Using three localized case studies for the Palm in Dubai, the Musaffah area in Abu Dhabi, and AlBuraimi region in Oman, the researchers have utilized available spatial satellite data to compare remotely sensed imagery before and after the storm. The analysis aims to provide a useful change detection tool for local municipalities and authorities in rapidly assessing the impact of heavy rains.

The analysis tool can precisely locate which roads are heavily impacted by water accumulation following extreme rain events (shown as yellow lines overlapping flooding areas), and pinpoint affected critical infrastructure such as hospitals, schools, restaurants and malls, industrial complexes, residential areas, and population clusters which may be most at danger.

Currently, the model is in its early stages and relies on AI models and free, publicly available data including Sentinel-2 imagery at 10-meter resolution and OpenStreetMap, where volunteers worldwide contribute geographic information like streets, points of interest, and landmarks with community efforts to ensure data authenticity.

“From our analysis of the Dubai case study area, we found that 140 kilometers out of the 2963 kilometers was impacted by rain, including primary, residential, service, and highways,” Dr. Khan said. “In this imagery, from the color depiction, we can estimate the depth of the water. We noted a roughly six square kilometer built-up area in this study to be flooded after the April 16 rain, equating to 6.4% of the total built-up area.”

“Our hope is that such automated tools and analysis can help local authorities assess the critical locations that need more attention after extreme weather events and analyze the recovery process over time. For example, our analysis pinpoints 460 affected cafes, 75 pharmacies/clinics, four malls, and 11 educational institutions: vital information for rescue, recovery, and future planning.”

“The case studies can be expanded to map recovery and study how long it takes for flooded areas to dry up as a part of temporal analysis. With enough historical data, AI can then be used to analyze how a forecast rain event may impact urban areas across the world, offering more accurate warnings to residents.”

Combined with more frequent, higher resolution satellite imagery, an early warning system may be obtainable for specific areas. Such foundation AI models for land-use mapping and change detection can be used for other applications, with MBZUAI and IBM currently working on AI-enabled solutions to detect urban heat islands by identifying areas with excessive heat and correlating factors which contribute. The solution will help city planners, municipalities, and residents to mitigate the worst effects of heat islands, making cities more livable amid unpredictable weather patterns.

In the future, Dr. Khan said MBZUAI aims to expand the flood study to include more areas across the Gulf region and engage with government and industry organizations to tailor and improve the tool through the addition of further data parameters such as existing drainage networks, rescue centre locations, and 3D sensors for more precise water level information.

“We will also investigate how the accumulation of water affects population density and urbanization,” Dr.
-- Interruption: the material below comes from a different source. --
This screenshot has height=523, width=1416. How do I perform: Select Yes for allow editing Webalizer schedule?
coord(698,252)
Khan added. “The information and analysis we provide can help authorities in many ways, like working with communities to make them more resilient, planning infrastructure that can handle these events, and creating policies to adapt to long-term water resource and infrastructure changes.”

The university plans to connect with UAE government authorities such as the Environment Agency – Abu Dhabi (EAD) and Department of Municipalities and Transport (DMT), municipalities, local developers such as Aldar and Emaar, and the UAE flood assessment committee to demonstrate their findings.